Dataset rows
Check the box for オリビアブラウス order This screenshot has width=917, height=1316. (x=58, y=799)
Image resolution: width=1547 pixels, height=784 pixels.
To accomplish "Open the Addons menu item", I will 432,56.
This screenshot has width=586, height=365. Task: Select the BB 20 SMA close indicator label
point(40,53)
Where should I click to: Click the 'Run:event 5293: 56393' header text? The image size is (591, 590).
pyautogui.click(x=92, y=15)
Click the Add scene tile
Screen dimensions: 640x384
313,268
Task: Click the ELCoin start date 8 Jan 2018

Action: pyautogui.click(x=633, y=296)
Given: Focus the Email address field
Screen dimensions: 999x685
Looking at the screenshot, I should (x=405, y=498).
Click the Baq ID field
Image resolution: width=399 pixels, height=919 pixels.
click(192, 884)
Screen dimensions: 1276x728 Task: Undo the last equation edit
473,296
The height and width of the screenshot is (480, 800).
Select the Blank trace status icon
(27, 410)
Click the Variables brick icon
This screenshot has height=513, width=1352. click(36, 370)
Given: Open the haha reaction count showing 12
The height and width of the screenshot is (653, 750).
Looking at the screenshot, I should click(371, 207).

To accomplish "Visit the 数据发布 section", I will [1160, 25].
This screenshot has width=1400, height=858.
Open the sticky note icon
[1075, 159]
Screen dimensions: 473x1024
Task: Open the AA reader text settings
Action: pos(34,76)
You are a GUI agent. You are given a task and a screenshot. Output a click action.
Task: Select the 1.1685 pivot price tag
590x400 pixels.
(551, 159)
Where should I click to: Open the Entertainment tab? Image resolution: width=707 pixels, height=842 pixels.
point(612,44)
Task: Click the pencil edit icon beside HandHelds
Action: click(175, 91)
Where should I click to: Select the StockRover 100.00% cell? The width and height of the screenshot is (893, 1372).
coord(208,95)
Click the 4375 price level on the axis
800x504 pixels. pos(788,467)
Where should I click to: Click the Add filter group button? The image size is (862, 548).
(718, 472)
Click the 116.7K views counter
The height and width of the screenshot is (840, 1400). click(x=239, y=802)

## [PROBLEM]
Copy out every line of the records verbatim, from first to last.

## [COMPLETE ANSWER]
Check the box for オリビアブラウス order This screenshot has width=917, height=1316. (x=58, y=799)
Image resolution: width=1547 pixels, height=784 pixels.
To accomplish "Open the Addons menu item", I will 432,56.
This screenshot has width=586, height=365. Task: Select the BB 20 SMA close indicator label
point(40,53)
Where should I click to: Click the 'Run:event 5293: 56393' header text? The image size is (591, 590).
pyautogui.click(x=92, y=15)
Click the Add scene tile
Screen dimensions: 640x384
313,268
Task: Click the ELCoin start date 8 Jan 2018

Action: pyautogui.click(x=633, y=296)
Given: Focus the Email address field
Screen dimensions: 999x685
Looking at the screenshot, I should (x=405, y=498).
Click the Baq ID field
Image resolution: width=399 pixels, height=919 pixels.
click(192, 884)
Screen dimensions: 1276x728 Task: Undo the last equation edit
473,296
The height and width of the screenshot is (480, 800).
Select the Blank trace status icon
(27, 410)
Click the Variables brick icon
This screenshot has height=513, width=1352. click(36, 370)
Given: Open the haha reaction count showing 12
The height and width of the screenshot is (653, 750).
Looking at the screenshot, I should click(371, 207).

To accomplish "Visit the 数据发布 section", I will [1160, 25].
This screenshot has width=1400, height=858.
Open the sticky note icon
[1075, 159]
Screen dimensions: 473x1024
Task: Open the AA reader text settings
Action: pos(34,76)
You are a GUI agent. You are given a task and a screenshot. Output a click action.
Task: Select the 1.1685 pivot price tag
590x400 pixels.
(551, 159)
Where should I click to: Open the Entertainment tab? Image resolution: width=707 pixels, height=842 pixels.
point(612,44)
Task: Click the pencil edit icon beside HandHelds
Action: click(175, 91)
Where should I click to: Select the StockRover 100.00% cell? The width and height of the screenshot is (893, 1372).
coord(208,95)
Click the 4375 price level on the axis
800x504 pixels. pos(788,467)
Where should I click to: Click the Add filter group button? The image size is (862, 548).
(718, 472)
Click the 116.7K views counter
The height and width of the screenshot is (840, 1400). click(x=239, y=802)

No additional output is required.